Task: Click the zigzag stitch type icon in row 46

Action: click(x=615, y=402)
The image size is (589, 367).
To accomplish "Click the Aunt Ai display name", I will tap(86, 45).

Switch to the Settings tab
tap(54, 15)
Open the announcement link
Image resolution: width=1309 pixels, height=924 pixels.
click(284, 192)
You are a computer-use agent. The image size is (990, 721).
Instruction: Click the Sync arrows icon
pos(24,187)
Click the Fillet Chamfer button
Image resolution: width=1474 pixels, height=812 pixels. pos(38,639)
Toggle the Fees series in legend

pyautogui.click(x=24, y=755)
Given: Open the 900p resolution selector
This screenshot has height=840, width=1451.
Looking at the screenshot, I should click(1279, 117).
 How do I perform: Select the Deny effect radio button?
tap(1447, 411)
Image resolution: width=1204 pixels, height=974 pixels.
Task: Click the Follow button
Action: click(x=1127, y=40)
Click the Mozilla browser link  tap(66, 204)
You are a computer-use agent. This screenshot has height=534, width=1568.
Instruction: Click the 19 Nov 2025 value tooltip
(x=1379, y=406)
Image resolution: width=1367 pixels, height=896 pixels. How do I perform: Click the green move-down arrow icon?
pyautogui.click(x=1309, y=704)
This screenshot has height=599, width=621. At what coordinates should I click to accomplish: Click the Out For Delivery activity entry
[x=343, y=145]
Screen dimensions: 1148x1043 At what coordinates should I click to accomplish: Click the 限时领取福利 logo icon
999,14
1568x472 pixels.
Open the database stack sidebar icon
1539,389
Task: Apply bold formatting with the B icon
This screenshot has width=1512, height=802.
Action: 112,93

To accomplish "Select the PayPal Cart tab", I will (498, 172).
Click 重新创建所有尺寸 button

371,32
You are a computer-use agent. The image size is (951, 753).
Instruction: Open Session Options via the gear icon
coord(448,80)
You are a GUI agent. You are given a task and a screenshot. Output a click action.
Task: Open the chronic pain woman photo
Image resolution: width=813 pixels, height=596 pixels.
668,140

### [WHAT YOU WILL DO]
Rewrite every line from the one containing "This screenshot has height=599, width=621." through the end of the data, inclusive, and shift each coordinate in the answers up by 71.

### [RESPONSE TO THE TASK]
This screenshot has height=599, width=621. At what coordinates should I click to accomplish: Click the Out For Delivery activity entry
[x=414, y=216]
Screen dimensions: 1148x1043 At what coordinates should I click to accomplish: Click the 限时领取福利 logo icon
1070,85
1568x472 pixels.
Open the database stack sidebar icon
1610,460
Task: Apply bold formatting with the B icon
This screenshot has width=1512, height=802.
Action: 183,164

To accomplish "Select the PayPal Cart tab", I will (569, 243).
Click 重新创建所有尺寸 button

442,103
You are a computer-use agent. The image size is (951, 753).
Instruction: Open Session Options via the gear icon
coord(519,151)
You are a GUI agent. You are given a task and a screenshot. Output a click action.
Task: Open the chronic pain woman photo
Image resolution: width=813 pixels, height=596 pixels.
739,211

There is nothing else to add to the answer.